Verso la metà del secolo scorso sorsero delle interessanti questioni sulla regolazione dei punti di equilibrio economici (oggi considerati dalle migliori scuole un mito mai realizzato). Alcune scuole sostenevano che la regolazione si sarebbe dovuta effettuare con lo strumento monetario, mentre altre sostenevano che lo strumento fiscale avrebbe conferito certezza al rapporto economico evitando le inevitabili confusioni derivanti dall’applicazione delle teorie monetarie. Facciamo grazia al lettore dell’oceano di scritti in merito e rileviamo che queste prolusioni teoriche sono rimaste tali.

Il problema in Europa venne affrontato con l’analisi del bilancio dello Stato. In breve: si analizzò la figura della spesa pubblica, del debito pubblico e del prodotto interno lordo detto comunemente PIL, in teoria espressiva del valore della produzione.

Si deve premettere che il PIL, antecedente dal quale devono prendere le mosse le successive considerazioni, non è un’espressione del valore aggiunto calcolato secondo il metodo privatistico: infatti tra le voci che lo compongono vi è l’Iva al consumo, i contributi europei, i proventi del riciclaggio, i proventi dell’inquinamento, delle catastrofi naturali ed altre ancora.

L’altra figura è il debito pubblico: lo Stato si indebita verso i terzi con l’emissione di obbligazioni pubbliche ed altri mezzi al fine di finanziare particolari settori dell’economia e della pubblica amministrazione. Infine la spesa pubblica, cosa diversa dal debito pubblico, consiste nelle spese pagate dallo Stato nell’esercizio annuale, che trovano riscontro nella c.d. legge finanziaria.

Le spese sono pagate con gli introiti fiscali, cioè con l’imposizione delle imposte e tasse.

Il trattato di Maastricht ha imposto una proporzione tra le tre figure, nel senso che l’eccesso del debito e della spesa pubblica, come è avvenuto nel caso dei bonds Argentini, puo’ comportare il mancato pagamento degli obblighi statali ed in tal caso si parla del “default dello Stato” incapace di onorare i debiti, figura che si intende evitare.

E qui incominciano i problemi, soprattutto quelli dell’Italia, Grecia, Portogallo etc.

Nonostante le sottili distinzioni tra PIL ideale e PIL reale, possiamo affermare che questa figura non è affatto espressiva del valore reale della produzione.

A questo punto possiamo ragionare in termini di macroeconomia, ricavando elementi significativi dal sistema della contabilità di Stato.

Il sistema contabile statale è fondato sulle tavole “input output del Leontief (1941)”, modificato in seguito dallo Stone.
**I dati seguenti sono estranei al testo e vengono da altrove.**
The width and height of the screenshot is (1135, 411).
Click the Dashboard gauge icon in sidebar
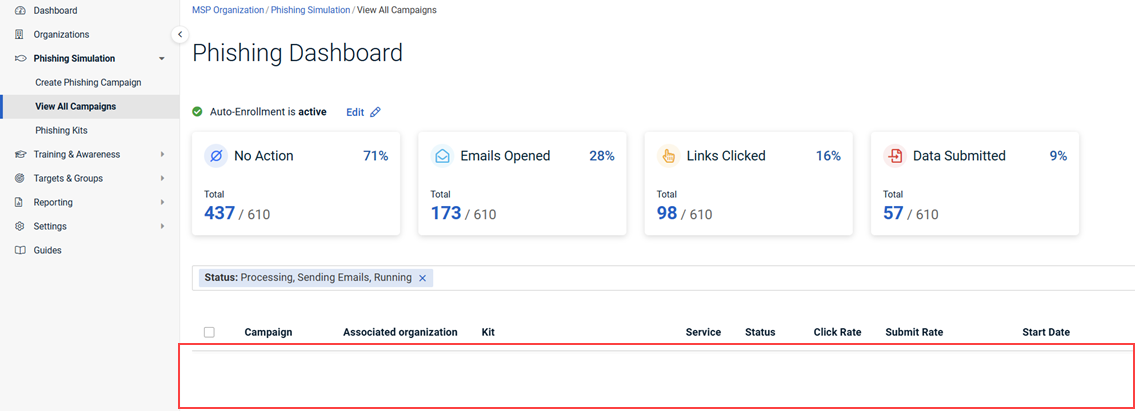click(x=21, y=10)
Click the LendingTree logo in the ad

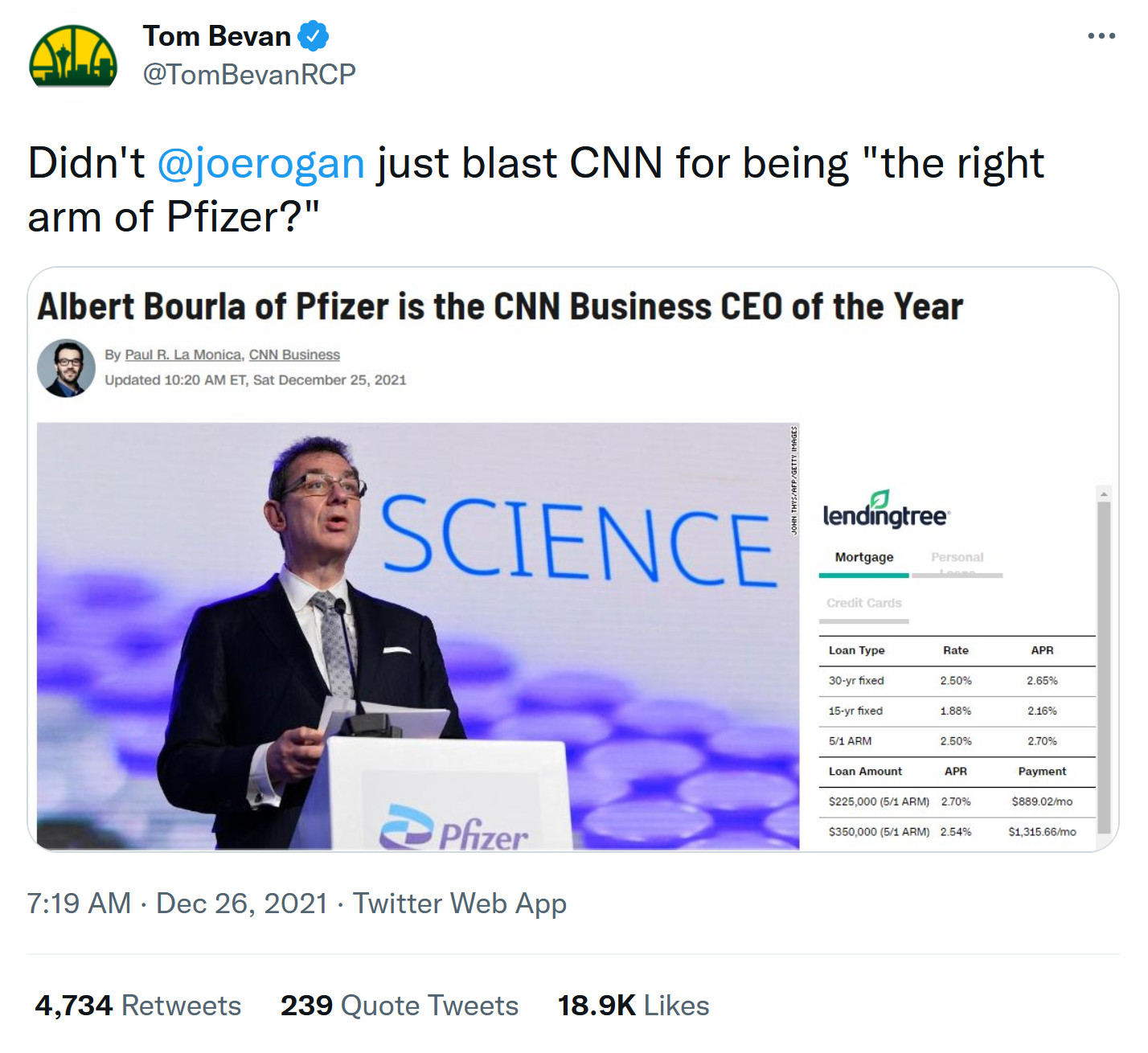pyautogui.click(x=886, y=510)
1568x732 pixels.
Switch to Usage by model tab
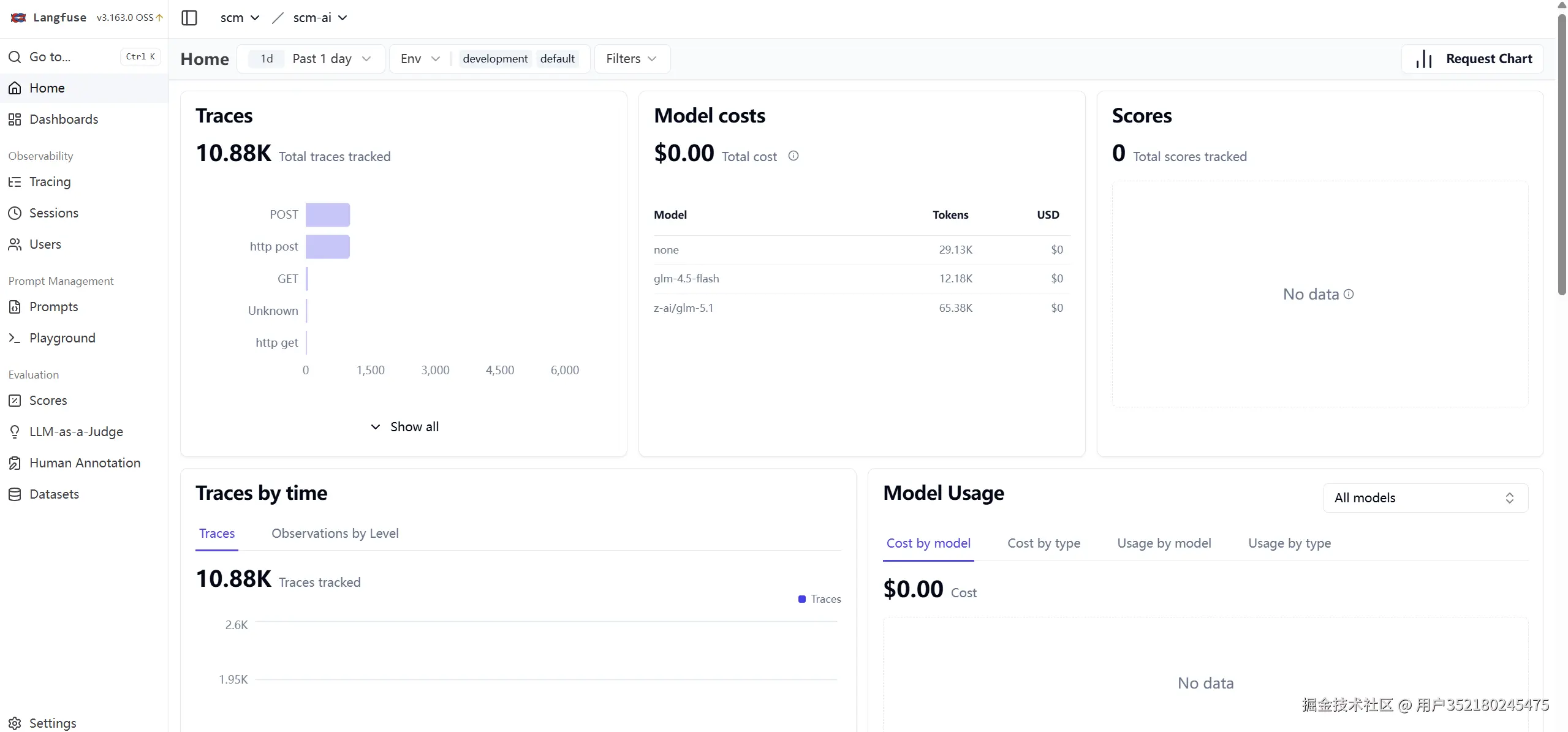coord(1164,543)
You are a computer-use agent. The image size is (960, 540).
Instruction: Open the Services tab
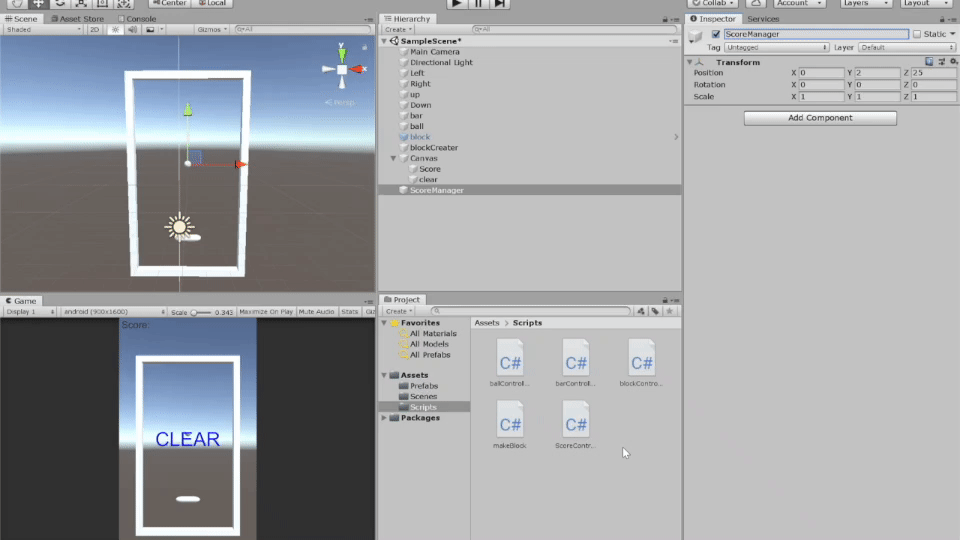tap(763, 19)
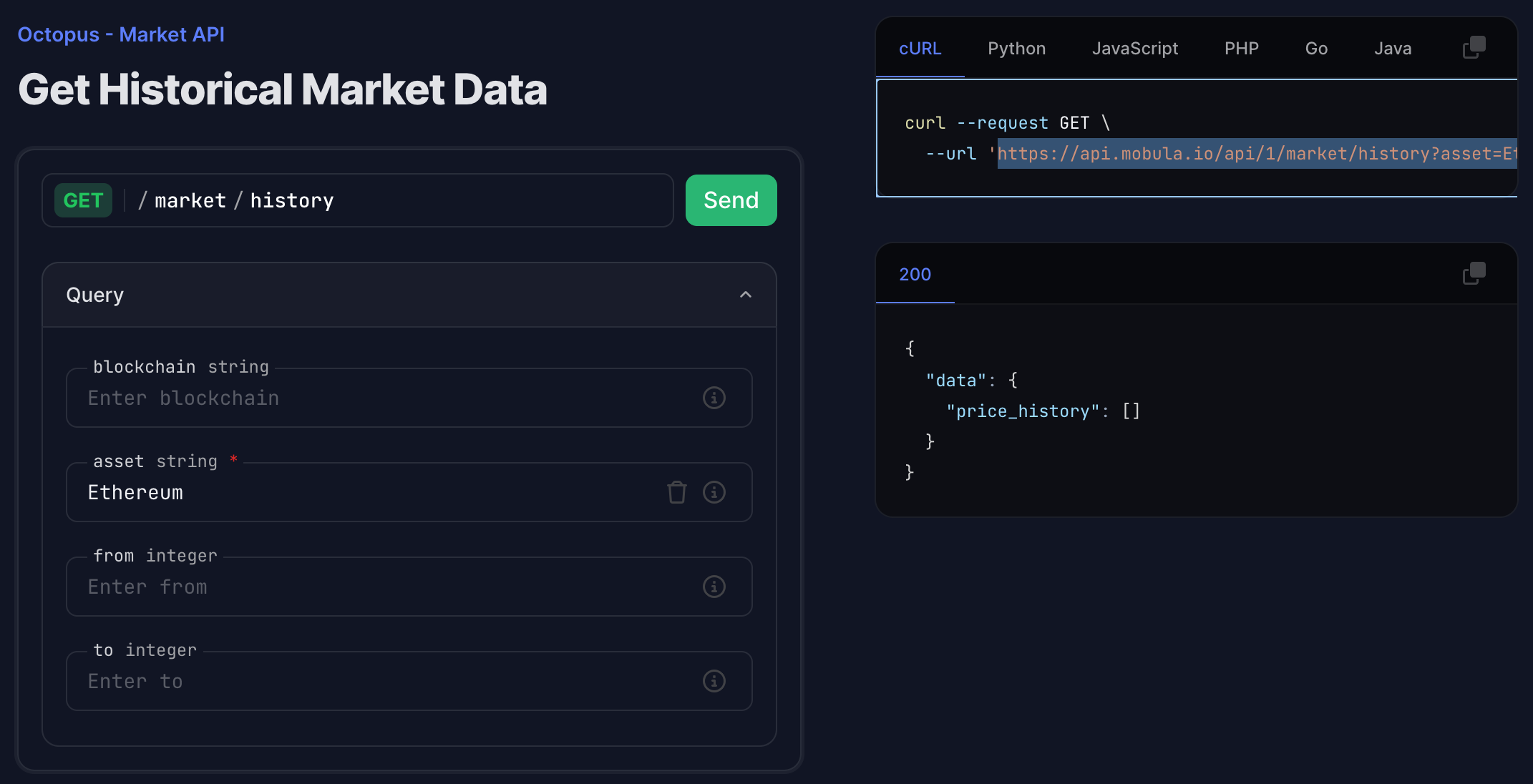The width and height of the screenshot is (1533, 784).
Task: Click the Enter to input field
Action: [386, 682]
Il sistema contabile statale della contabilità “matriciale” (da matrici), ha origini italiane, il c.d. “scacchiere” del Comm. G. Rossi, insigne studioso della materia. Ora siamo passati dall’antico pallottoliere al computer, sempre piu’ imbevuti di cultura anglosassone e statunitense, i cui principi contabili (privati o pubblici) si stanno diffondendo.

L’impostazione della contabilità di Stato, di là delle denominazioni delle singole matrici utilizzate (produzione, importazione, consumi etc), è connotata dalla gestione “per competenza” dei rapporti finanziari. I residui attivi e passivi sono frutto anche delle differenze tra il bilancio di previsione ed il bilancio consuntivo.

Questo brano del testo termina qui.